Andy was born in Middlesbrough and left school to enjoy two years playing football with Aston Villa F.C. before studying for his ‘A’ levels. In 1992 he came up to Jesus College to study Chemistry at the University of Oxford, completing his undergraduate Part II project in 1996 with Professor Steve Davies.

Staying at Oxford, he gained a D. Phil under the direction of Professor Steve Davies entitled “Asymmetric Oligomerisation Strategies”. His doctoral research focused upon the development of methodology for asymmetric intra- and intermolecular consecutive conjugate addition reactions, the preparation of polyfunctional and differentially protected β-amino scaffolds and the discovery of a novel oxidative deprotection strategy.

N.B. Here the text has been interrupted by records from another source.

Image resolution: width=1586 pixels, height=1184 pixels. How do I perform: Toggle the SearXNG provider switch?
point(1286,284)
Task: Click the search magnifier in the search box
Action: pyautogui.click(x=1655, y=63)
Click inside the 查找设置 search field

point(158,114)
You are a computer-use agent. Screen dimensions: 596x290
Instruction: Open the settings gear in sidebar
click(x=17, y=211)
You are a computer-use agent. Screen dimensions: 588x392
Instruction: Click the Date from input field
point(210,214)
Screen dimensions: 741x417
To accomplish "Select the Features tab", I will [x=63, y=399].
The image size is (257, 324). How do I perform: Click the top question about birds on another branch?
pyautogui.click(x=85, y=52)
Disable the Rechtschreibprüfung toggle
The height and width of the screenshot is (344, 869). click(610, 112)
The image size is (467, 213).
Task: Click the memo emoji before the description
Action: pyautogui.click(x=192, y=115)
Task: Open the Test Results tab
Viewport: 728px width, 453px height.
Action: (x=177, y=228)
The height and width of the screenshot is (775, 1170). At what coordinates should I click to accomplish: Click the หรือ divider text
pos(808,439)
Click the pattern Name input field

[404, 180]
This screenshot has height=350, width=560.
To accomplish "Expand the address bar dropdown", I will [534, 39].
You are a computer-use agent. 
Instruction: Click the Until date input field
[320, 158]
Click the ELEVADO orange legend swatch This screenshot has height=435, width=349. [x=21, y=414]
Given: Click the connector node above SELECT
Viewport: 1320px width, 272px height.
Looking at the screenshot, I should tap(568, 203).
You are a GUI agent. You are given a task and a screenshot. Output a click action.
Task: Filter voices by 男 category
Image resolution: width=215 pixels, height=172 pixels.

Awarded the cross-disciplinary Weston Junior Research Fellowship (by open competition) at New College, University of Oxford in 2000 for post-doctoral studies, a successful research collaboration with Professor Steve Davies was established. During this association he participated in a variety of research topics within the realm of asymmetric synthesis, including the total synthesis of natural products, the development of stereoselective [2,3] sigmatropic rearrangements, the asymmetric synthesis of b-amino acids, ammonium directed oxidative transformations and the use of chiral auxiliaries, resulting in over ninety publications to date.

In 2005, he was awarded a Royal Society University Research Fellowship at the School of Chemistry, University of St Andrews and began his independent research career. He was promoted to Reader in 2010, awarded an ERC Starter Grant (Consolidator) in 2011 and promoted to Professor in 2012. He was awarded the RSC Merck Award in 2014 for “outstanding contributions to the creative assembly of enantiopure building blocks by organocatalysis” and is Director of the CRITICAT CDT in Catalysis, a joint initiative by St Andrews, Edinburgh and Heriot-Watt Universities.

The main theme of research in the ADS group is the development of new catalysts, novel catalytic reactions and innovative asymmetric synthesis methodologies for chemical synthesis. In all our research projects we aim to discover novel methods and approaches to the assembly of complex functional molecules. Current research is centred upon the use of chiral N-heterocyclic carbenes and isothioureas as asymmetric Lewis base catalysts in a variety of applications in synthesis, as well as asymmetric cascade processes. Alongside these branches of research we utilise physical organic chemistry methods to develop a mechanistic understanding of the processes we study.